45 years old… we've been friends for decades.

No way.

Can’t be right.

The thoughts pile up on each other, with no way to get out of your head. They build and build until there is some kind of psychic pressure that rises up threatening to explode. Then you realize it’s FEAR that’s really behind all that pressure, starting to drown your ability to function. FEAR that’s trying to take over and FEAR that’s starting to paralyze. But then something else grows, bright and brilliantly beautiful as it dawns in your mind.

Clarity.

Suddenly life gets very sharply focused.

First things become reoriented back into their proper place in our minds eye. Decisions that we struggled with are now much easier to determine in the dark shadow of the diagnosis. Things we've put off that need done, suddenly take front and center of our thoughts and all the vexing little trivial anxieties of life evaporate.

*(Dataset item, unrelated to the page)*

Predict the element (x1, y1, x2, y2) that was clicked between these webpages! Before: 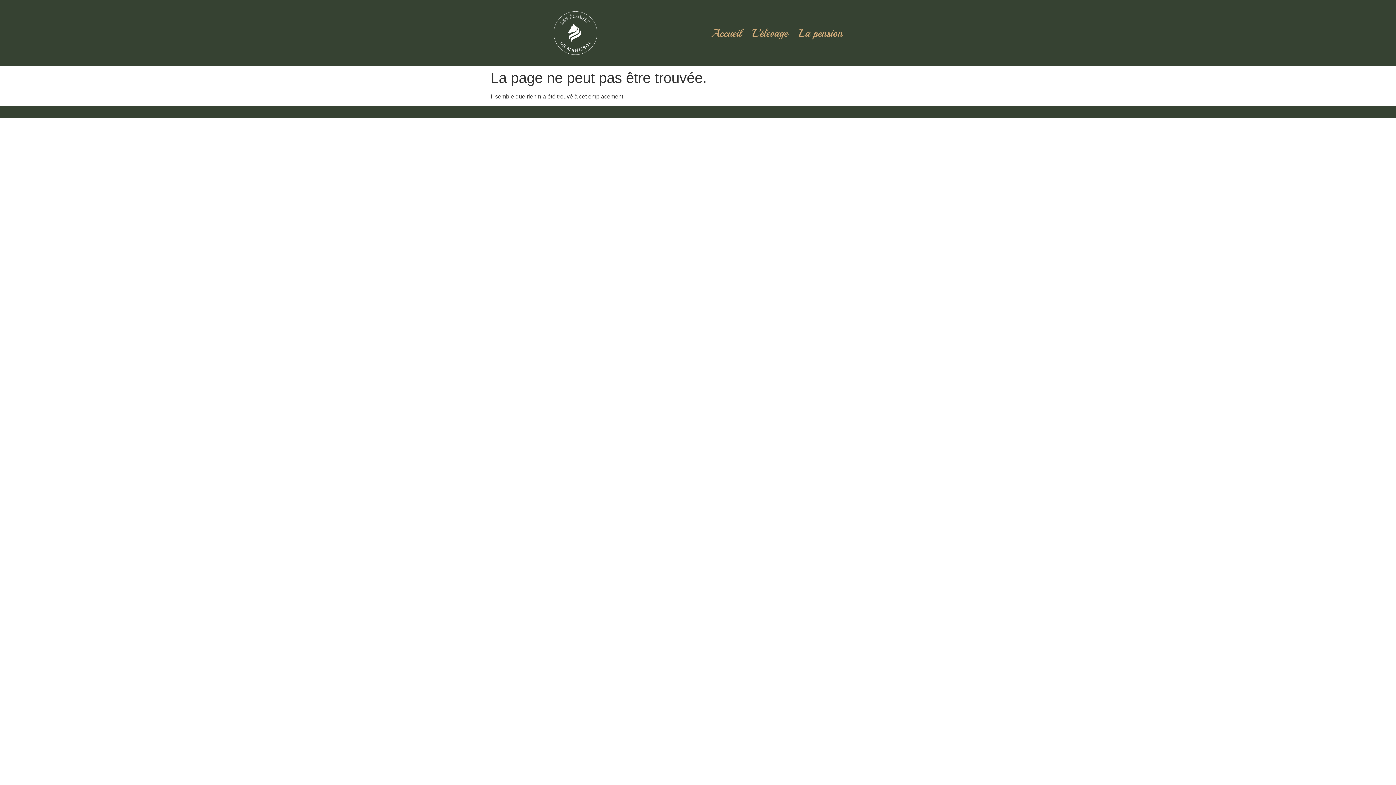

Our faith re-asserts itself into the equation and we start to recall verses or sermons from the past that seem to talk about hope and trust in difficult times…

Psalm 9:10 (ESV) “And those who know your name put their trust in you,for you, O Lord, have not forsaken those who seek you"

When you think about it, we are all fading to one degree or another. Our cells are slowly loosing control of their functions and beginning to blink out one at a time. As we age, the process accelerates. Whether we contract a fatal disease or develop mutations we call cancer or slide off a ditch on an icy bridge, we all have a day and time when we’re going to run out of road.

The question is… what will we do between now and then?

My friend is a strong and healthy individual, a health professional and surrounded by good medical care. I’m confident she is going to be just fine. BUT the wake up call she had this week and it’s ripples into the lives of those around her, may be much more profound than she realizes.

We who love her will need to take stock of our lives as much as she will hers…and I believe that’s a good thing.

We’re going to be pulled a hundred different directions, feel a hundred different emotions from pure contentment to bitter regret and everything in between. Somewhere in all of that busy hustle, let's remember to put those First Things back to First in our lives.

Faith, Family…. Friendships.

Not complicated, but OH SO Profound.